Why the ease of Internet use may disrupt the patient physician relationship and affect the continuity of care

By Dr. Batami Sadan, Co-Founder and Board Member, Vaica, chair of the Israeli Association for Medical Informatics

Patients and health consumers are increasingly using the Internet to learn about general health matters, self-diagnose as well as get advice about their specific problems.  Is this a good thing or a bad thing? I’d argue it’s not so clear cut and that we should consider ways to improve the practice of online medicine as it appears to be here to stay. Let’s explore.
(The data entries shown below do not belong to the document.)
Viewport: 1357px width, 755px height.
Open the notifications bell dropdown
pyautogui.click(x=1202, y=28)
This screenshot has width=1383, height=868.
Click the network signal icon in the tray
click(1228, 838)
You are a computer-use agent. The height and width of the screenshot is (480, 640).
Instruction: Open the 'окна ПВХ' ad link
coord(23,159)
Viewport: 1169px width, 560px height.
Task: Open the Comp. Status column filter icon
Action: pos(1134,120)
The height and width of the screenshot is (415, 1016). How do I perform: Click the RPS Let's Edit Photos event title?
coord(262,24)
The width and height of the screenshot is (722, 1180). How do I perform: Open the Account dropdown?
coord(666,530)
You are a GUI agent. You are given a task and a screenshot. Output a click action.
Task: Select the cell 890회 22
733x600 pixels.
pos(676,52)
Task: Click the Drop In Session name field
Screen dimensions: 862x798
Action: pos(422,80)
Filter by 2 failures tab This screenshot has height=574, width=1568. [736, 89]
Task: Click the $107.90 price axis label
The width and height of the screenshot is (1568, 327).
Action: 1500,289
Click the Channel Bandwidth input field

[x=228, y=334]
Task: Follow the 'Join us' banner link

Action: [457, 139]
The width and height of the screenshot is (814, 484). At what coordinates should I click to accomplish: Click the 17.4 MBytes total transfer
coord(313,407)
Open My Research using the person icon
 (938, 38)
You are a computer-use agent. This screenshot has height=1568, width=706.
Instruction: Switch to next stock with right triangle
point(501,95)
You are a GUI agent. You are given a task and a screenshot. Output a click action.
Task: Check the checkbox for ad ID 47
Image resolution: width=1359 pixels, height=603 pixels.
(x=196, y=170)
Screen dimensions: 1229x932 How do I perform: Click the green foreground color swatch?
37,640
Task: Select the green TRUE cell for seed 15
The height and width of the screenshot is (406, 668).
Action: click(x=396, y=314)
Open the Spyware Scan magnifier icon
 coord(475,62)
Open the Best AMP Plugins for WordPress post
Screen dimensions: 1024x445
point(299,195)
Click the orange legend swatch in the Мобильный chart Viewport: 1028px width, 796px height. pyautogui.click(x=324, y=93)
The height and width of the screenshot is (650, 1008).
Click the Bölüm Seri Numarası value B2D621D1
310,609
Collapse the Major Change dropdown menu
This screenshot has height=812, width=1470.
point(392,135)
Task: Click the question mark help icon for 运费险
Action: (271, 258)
Often times, patients submit questions to Ask-the-Doctor (AtD) services. Here, the patient-physician relationship differs from traditional medical practice. There is no preexisting relationship. It is the patient who reaches out blindly not knowing who will answer their questions. Some of these services use texts as their sole means of communication AND there is no follow-up by the physician who considers themselves NOT to be responsible for the patient’s actions or condition following an inquiry. The patient is left stranded with his own knowledge and perceived understanding of the information received from Ask the Doctor.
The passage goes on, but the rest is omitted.